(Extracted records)

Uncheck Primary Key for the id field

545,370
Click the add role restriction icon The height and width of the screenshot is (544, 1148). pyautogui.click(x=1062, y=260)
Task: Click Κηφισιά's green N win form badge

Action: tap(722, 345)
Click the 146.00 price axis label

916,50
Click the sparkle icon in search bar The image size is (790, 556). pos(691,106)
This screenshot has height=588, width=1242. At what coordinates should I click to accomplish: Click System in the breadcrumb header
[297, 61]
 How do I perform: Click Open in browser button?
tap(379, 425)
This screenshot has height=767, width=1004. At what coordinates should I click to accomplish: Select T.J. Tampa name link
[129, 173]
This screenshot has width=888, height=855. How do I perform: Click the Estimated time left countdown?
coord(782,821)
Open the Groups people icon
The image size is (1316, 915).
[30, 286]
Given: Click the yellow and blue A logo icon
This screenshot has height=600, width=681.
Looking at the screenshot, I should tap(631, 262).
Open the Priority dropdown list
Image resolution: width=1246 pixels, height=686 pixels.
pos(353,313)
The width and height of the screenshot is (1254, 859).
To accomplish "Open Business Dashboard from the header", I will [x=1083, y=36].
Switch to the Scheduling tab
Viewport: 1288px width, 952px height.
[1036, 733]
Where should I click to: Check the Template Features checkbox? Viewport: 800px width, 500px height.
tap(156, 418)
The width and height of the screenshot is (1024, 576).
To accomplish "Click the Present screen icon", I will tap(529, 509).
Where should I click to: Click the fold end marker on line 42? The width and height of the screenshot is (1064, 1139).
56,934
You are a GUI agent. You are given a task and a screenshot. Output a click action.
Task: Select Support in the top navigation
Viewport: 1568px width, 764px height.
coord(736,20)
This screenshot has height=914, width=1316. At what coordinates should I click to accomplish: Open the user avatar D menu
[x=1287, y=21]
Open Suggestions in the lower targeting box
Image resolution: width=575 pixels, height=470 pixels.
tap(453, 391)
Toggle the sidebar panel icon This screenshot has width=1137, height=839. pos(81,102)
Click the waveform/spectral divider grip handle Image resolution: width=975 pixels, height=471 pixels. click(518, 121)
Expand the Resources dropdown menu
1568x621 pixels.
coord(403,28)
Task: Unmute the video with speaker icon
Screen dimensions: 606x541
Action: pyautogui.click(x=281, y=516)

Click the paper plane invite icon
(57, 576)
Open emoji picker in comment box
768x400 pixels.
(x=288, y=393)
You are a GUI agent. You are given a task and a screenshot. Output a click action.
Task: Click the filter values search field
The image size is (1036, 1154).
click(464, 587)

▶ Work instructions:
Your answer must consist solely of the lines from the top of the entries above through the line containing "Given: Click the yellow and blue A logo icon", copied exactly, both ends included.

▶ Result of this exercise:
Uncheck Primary Key for the id field

545,370
Click the add role restriction icon The height and width of the screenshot is (544, 1148). pyautogui.click(x=1062, y=260)
Task: Click Κηφισιά's green N win form badge

Action: tap(722, 345)
Click the 146.00 price axis label

916,50
Click the sparkle icon in search bar The image size is (790, 556). pos(691,106)
This screenshot has height=588, width=1242. At what coordinates should I click to accomplish: Click System in the breadcrumb header
[297, 61]
 How do I perform: Click Open in browser button?
tap(379, 425)
This screenshot has height=767, width=1004. At what coordinates should I click to accomplish: Select T.J. Tampa name link
[129, 173]
This screenshot has width=888, height=855. How do I perform: Click the Estimated time left countdown?
coord(782,821)
Open the Groups people icon
The image size is (1316, 915).
[30, 286]
Given: Click the yellow and blue A logo icon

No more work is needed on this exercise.